From iPhone 7, Apple has begun to lay extra emphasis on camera app. And in iPhone X and other siblings (iPhone 8 and 8 Plus), Apple has nearly mastered the art and craft of photography. iPhone X’s ability to shoot and capture high resolution video at 4K has sent a wave of excitement among iPhone users. But Apple has intentionally kept this feature disabled given the 64GB variant in iPhone X (not all users afford 256GB iPhone X). But if you want to shoot 4K video at 60 fps on your iPhone, you need to enable this feature. So here is how to record 4K video on iPhone X, iPhone 8, and 8 Plus.

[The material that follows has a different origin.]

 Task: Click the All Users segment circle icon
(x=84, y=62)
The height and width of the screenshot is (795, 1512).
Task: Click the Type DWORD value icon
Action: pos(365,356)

Note that iPhone video recording is set to 1080p at 30FPS. You can change this setting on your latest iPhone by following a few simple steps given below.

How to Shoot 4K Video at 60 fps on iPhone X, iPhone 8, and 8 Plus

Step #1: Launch Settings app on your iPhone.

Step #2: Now go to Camera app and tap on it.

Step #3: Next, tap on Formats.

Step #4: Here, you are supposed to select High Efficiency to turn on H.265 codec for video and HEIF for images.

Step #5: Go back to the Camera page and tap on Record Video.

Step #6: Then, you need to choose ‘4K at 60 fps’ from the list of options.

Step #7: Go to the Home screen of your iOS device and launch Camera app. Here, choose the Video option.

Step #8: AT last, you need to tap on Record button or press one of the volume buttons to start and stop recording.

It is done! When you finish recording 4K video at 60 fps, the video will be encoded with H.265 codec and it will be saved as .mov file in Photos app on your iPhone.

As mentioned above, 4K videos occupy more space on your iOS device. If you are planning to buy a 64GB iPhone X, you should change your mind and switch to 256GB variant (if you are passionate about shooting 4K videos). Remember, when you record one minute of H.265-ecoded 4K video at 60 fps, it will occupy 400MB storage, and one minute of 4K video at 30 fps with H.264 codec consumes 350MB storage on your phone. This clearly indicates that H.265 codec is a better option than H.264 codec.